Currently Scrapy does DNS resolution in a blocking way with usage of thread
pool. With higher concurrency levels the crawling could be slow or even fail
hitting DNS resolver timeouts. Possible solution to increase the number of
threads handling DNS queries. The DNS queue will be processed faster speeding
up establishing of connection and crawling overall.

To increase maximum thread pool size use:

.. code-block:: python

    REACTOR_THREADPOOL_MAXSIZE = 20

Setup your own DNS
==================

If you have multiple crawling processes and single central DNS, it can act
like DoS attack on the DNS server resulting to slow down of entire network or
even blocking your machines. To avoid this setup your own DNS server with
local cache and upstream to some large DNS like OpenDNS or Verizon.

Reduce log level
================

When doing broad crawls you are often only interested in the crawl rates you
get and any errors found. These stats are reported by Scrapy when using the
``INFO`` log level. In order to save CPU (and log storage requirements) you
should not use ``DEBUG`` log level when performing large broad crawls in
production. Using ``DEBUG`` level when developing your (broad) crawler may be
fine though.

To set the log level use:

.. code-block:: python

    LOG_LEVEL = "INFO"

Disable cookies
===============

Disable cookies unless you *really* need. Cookies are often not needed when
doing broad crawls (search engine crawlers ignore them), and they improve
performance by saving some CPU cycles and reducing the memory footprint of your
Scrapy crawler.

To disable cookies use:

.. code-block:: python

    COOKIES_ENABLED = False

Disable retries
===============

Retrying failed HTTP requests can slow down the crawls substantially, specially
when sites causes are very slow (or fail) to respond, thus causing a timeout
error which gets retried many times, unnecessarily, preventing crawler capacity
to be reused for other domains.

To disable retries use:

.. code-block:: python

    RETRY_ENABLED = False

Reduce download timeout
=======================

Unless you are crawling from a very slow connection (which shouldn't be the
case for broad crawls) reduce the download timeout so that stuck requests are
discarded quickly and free up capacity to process the next ones.

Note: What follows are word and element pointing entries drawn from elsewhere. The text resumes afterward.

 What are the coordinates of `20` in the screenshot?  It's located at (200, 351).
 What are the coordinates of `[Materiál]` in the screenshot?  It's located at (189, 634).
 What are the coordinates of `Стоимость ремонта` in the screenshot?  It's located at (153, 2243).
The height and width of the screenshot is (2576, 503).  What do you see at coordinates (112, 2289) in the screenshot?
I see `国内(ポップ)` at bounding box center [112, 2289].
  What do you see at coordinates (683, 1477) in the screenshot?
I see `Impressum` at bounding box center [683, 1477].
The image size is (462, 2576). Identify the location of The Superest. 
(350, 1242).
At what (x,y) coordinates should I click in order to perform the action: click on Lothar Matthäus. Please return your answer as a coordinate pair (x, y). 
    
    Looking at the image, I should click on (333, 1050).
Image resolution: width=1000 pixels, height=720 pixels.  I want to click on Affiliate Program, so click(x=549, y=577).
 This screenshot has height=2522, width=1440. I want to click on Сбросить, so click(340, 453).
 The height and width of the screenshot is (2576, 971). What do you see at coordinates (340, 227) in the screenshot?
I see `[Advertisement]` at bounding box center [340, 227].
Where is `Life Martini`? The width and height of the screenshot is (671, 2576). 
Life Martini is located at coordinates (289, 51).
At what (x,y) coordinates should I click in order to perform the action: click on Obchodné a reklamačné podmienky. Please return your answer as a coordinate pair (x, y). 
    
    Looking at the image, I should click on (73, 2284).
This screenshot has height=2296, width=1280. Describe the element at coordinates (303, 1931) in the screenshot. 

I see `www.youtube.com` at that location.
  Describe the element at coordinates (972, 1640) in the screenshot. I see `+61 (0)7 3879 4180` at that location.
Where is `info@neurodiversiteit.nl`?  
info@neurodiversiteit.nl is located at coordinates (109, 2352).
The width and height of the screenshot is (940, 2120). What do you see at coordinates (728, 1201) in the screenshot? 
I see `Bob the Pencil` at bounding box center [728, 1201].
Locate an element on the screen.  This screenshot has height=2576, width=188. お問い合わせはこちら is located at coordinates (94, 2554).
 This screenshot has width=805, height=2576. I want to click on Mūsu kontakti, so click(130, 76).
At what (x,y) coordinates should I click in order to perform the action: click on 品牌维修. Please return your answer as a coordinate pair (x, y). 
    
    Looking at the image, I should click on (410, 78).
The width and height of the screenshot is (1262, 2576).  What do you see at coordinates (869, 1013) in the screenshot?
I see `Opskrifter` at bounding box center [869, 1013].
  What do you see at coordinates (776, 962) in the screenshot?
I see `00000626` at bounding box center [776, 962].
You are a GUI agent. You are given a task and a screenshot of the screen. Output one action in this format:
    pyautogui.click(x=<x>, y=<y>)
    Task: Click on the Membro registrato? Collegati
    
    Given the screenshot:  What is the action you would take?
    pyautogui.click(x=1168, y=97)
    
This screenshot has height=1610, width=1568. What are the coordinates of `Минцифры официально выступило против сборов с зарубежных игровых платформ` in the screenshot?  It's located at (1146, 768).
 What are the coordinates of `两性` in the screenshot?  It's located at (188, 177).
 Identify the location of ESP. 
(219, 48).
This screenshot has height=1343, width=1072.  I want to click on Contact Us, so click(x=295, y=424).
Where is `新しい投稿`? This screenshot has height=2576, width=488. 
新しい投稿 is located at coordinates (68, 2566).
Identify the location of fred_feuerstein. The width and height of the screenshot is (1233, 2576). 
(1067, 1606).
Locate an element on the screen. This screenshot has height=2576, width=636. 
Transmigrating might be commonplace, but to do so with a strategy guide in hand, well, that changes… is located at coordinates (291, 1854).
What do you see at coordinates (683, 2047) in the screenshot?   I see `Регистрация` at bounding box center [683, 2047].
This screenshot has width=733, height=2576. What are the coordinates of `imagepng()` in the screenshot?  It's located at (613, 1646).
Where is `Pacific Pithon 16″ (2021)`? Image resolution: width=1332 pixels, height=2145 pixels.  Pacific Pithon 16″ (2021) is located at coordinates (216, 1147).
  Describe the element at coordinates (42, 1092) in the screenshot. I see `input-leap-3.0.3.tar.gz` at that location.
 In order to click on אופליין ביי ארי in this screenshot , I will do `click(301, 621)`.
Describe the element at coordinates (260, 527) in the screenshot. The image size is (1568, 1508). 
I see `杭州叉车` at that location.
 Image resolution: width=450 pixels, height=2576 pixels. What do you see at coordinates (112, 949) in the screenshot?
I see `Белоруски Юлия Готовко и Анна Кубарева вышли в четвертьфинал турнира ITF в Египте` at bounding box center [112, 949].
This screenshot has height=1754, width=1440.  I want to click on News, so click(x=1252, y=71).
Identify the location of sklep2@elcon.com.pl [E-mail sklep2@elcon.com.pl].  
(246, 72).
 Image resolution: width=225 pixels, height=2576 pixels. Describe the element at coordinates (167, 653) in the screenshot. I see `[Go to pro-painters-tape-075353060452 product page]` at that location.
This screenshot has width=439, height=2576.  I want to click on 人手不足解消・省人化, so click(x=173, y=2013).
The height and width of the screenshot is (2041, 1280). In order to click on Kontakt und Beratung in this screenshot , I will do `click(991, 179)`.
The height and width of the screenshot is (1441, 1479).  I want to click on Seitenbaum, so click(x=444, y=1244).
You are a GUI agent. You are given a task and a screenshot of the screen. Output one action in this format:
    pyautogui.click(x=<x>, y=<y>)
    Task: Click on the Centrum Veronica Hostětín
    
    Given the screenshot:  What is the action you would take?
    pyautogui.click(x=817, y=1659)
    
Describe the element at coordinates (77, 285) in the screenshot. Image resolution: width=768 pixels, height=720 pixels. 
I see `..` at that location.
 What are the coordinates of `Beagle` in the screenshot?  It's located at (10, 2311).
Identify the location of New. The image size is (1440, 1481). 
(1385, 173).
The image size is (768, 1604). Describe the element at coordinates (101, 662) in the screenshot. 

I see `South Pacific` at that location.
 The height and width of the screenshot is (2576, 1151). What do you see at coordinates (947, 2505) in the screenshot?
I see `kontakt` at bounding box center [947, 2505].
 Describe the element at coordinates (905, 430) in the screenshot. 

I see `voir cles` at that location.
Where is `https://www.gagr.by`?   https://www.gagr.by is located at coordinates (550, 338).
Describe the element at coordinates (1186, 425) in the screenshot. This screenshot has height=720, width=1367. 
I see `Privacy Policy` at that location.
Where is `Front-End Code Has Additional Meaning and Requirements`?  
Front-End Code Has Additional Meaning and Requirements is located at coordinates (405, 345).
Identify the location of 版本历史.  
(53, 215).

To reduce the download timeout use:

.. code-block:: python

    DOWNLOAD_TIMEOUT = 15

Disable redirects
=================

Consider disabling redirects, unless you are interested in following them. When
doing broad crawls it's common to save redirects and resolve them when
revisiting the site at a later crawl. This also help to keep the number of
request constant per crawl batch, otherwise redirect loops may cause the
crawler to dedicate too many resources on any specific domain.

To disable redirects use:

.. code-block:: python

    REDIRECT_ENABLED = False

.. _broad-crawls-bfo:

Crawl in BFO order
==================

:ref:`Scrapy crawls in DFO order by default <faq-bfo-dfo>`.

In broad crawls, however, page crawling tends to be faster than page
processing. As a result, unprocessed early requests stay in memory until the
final depth is reached, which can significantly increase memory usage.

:ref:`Crawl in BFO order <faq-bfo-dfo>` instead to save memory.


Be mindful of memory leaks
==========================

If your broad crawl shows a high memory usage, in addition to :ref:`crawling in
BFO order <broad-crawls-bfo>` and :ref:`lowering concurrency
<broad-crawls-concurrency>` you should :ref:`debug your memory leaks
<topics-leaks>`.


Install a specific Twisted reactor
==================================

If the crawl is exceeding the system's capabilities, you might want to try
installing a specific Twisted reactor, via the :setting:`TWISTED_REACTOR` setting.